Evaluation of the hydrogen-rich water alleviation potential on mercury toxicity in earthworms using ATR-FTIR and LC–ESI–MS/MS spectroscopy

The toxic effects of mercury in earthworms and the potential alleviation effect of hydrogen-rich water (HRW) using ATR-FTIR and LC–MS analysis methods were investigated. Different concentrations of mercury chloride (H1: 5 µg/mL, H2: 10 µg/mL, H3: 20 µg/mL, H4: 40 µg/mL, and C1: control) and mercury chloride prepared in hydrogen-rich water (H5: 5 µg/mL, H6: 10 µg/mL, H7: 20 µg/mL, H8: 40 µg/mL, and C2: control) were injected into earthworms. The changes and reductions in some bands representing proteins, lipids, and polysaccharides (3280 cm−1, 2922 cm−1, 2855 cm−1, 1170 cm−1, and 1047 cm−1) showed that protective effects could occur in groups prepared with hydrogen-rich water. In the FTIR results, it was found that these bands in the H3 group were more affected and decreased by the influence of mercury on earthworms than the H7 group prepared with hydrogen. LC–MS analysis showed that the changes in some ions of the highest dose groups (H4 and H8) were different, and mercury caused oxidative DNA damage in earthworms.
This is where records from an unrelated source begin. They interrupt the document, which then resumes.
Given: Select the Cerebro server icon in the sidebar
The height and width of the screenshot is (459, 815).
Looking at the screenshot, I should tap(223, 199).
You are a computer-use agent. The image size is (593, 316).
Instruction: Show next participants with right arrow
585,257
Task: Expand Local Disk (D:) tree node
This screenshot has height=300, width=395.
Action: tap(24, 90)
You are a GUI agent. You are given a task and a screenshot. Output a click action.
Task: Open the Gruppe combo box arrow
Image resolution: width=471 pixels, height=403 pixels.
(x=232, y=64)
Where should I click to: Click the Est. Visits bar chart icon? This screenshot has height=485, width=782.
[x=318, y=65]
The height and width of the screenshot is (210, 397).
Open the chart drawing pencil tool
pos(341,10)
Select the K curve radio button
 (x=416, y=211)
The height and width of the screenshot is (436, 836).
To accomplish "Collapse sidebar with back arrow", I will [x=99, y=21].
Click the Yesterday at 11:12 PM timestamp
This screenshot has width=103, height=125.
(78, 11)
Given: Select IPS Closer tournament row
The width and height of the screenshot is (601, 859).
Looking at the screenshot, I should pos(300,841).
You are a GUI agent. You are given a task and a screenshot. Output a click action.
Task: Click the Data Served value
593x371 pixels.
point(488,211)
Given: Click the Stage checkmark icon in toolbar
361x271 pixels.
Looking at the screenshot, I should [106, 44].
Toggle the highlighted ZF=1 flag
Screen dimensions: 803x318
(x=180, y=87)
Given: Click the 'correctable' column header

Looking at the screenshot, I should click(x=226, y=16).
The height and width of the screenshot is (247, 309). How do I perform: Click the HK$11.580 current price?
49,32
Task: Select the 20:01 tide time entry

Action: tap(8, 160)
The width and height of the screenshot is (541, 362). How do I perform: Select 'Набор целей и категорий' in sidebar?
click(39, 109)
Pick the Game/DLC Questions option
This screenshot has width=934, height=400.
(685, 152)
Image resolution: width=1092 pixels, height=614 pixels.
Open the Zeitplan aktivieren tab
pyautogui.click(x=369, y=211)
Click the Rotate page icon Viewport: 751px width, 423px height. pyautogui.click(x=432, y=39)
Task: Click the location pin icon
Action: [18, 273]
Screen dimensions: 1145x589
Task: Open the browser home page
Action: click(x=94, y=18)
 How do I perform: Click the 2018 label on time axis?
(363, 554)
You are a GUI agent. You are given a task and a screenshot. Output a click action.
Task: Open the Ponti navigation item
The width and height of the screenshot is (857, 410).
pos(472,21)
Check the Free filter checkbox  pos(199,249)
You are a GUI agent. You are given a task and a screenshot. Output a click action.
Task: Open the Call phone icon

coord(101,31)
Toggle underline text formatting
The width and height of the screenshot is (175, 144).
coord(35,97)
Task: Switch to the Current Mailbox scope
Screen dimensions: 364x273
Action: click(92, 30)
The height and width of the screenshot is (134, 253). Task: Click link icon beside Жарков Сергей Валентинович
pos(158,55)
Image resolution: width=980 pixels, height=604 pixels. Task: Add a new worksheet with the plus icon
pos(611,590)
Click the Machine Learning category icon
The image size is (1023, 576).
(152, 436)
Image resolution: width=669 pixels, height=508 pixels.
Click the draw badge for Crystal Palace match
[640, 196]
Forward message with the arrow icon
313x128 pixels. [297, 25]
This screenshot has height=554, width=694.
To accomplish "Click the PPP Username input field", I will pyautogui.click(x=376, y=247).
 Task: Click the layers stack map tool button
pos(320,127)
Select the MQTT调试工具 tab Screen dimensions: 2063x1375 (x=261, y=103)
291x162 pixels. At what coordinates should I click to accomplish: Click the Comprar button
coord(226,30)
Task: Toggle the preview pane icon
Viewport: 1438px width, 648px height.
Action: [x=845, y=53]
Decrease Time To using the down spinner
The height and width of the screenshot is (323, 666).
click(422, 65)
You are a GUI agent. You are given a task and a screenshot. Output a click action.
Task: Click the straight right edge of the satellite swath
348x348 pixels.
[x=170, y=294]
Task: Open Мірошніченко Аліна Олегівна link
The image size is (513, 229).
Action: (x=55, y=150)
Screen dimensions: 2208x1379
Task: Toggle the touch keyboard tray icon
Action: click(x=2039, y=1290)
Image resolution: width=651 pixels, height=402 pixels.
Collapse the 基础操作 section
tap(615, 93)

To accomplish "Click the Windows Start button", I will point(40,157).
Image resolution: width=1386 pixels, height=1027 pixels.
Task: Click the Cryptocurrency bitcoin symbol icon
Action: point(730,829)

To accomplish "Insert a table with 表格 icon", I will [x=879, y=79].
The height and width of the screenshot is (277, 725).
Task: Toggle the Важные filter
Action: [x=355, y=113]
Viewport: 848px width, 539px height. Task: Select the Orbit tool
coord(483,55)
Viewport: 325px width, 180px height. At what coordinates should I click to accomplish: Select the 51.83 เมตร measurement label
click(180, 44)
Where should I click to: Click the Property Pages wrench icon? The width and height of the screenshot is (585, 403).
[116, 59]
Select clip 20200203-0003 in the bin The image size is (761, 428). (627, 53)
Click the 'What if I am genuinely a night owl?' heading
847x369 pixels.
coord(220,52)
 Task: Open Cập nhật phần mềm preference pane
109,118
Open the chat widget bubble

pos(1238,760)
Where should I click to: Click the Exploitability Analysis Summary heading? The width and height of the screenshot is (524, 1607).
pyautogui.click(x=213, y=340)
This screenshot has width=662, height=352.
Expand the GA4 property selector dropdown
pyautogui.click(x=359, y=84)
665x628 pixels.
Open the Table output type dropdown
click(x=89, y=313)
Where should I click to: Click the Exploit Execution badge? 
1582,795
When the high-level application groups of mercury, i.e., H4 and H8 were compared with the controls, the ion exchange ([M + H] + ; m/z 283.1) representing the 8-Oxo-dG level in earthworms was higher in the H4 group than the H8 group. This reveals that HRW exhibited the potential ability to alleviate the toxic effects of mercury; however, a longer period of HRW treatment may be necessary to distinguish an obvious effect. The ATR-FTIR spectroscopy provided a rapid and precise method for monitoring the changes in biological tissues caused by a toxic compound at the molecular level.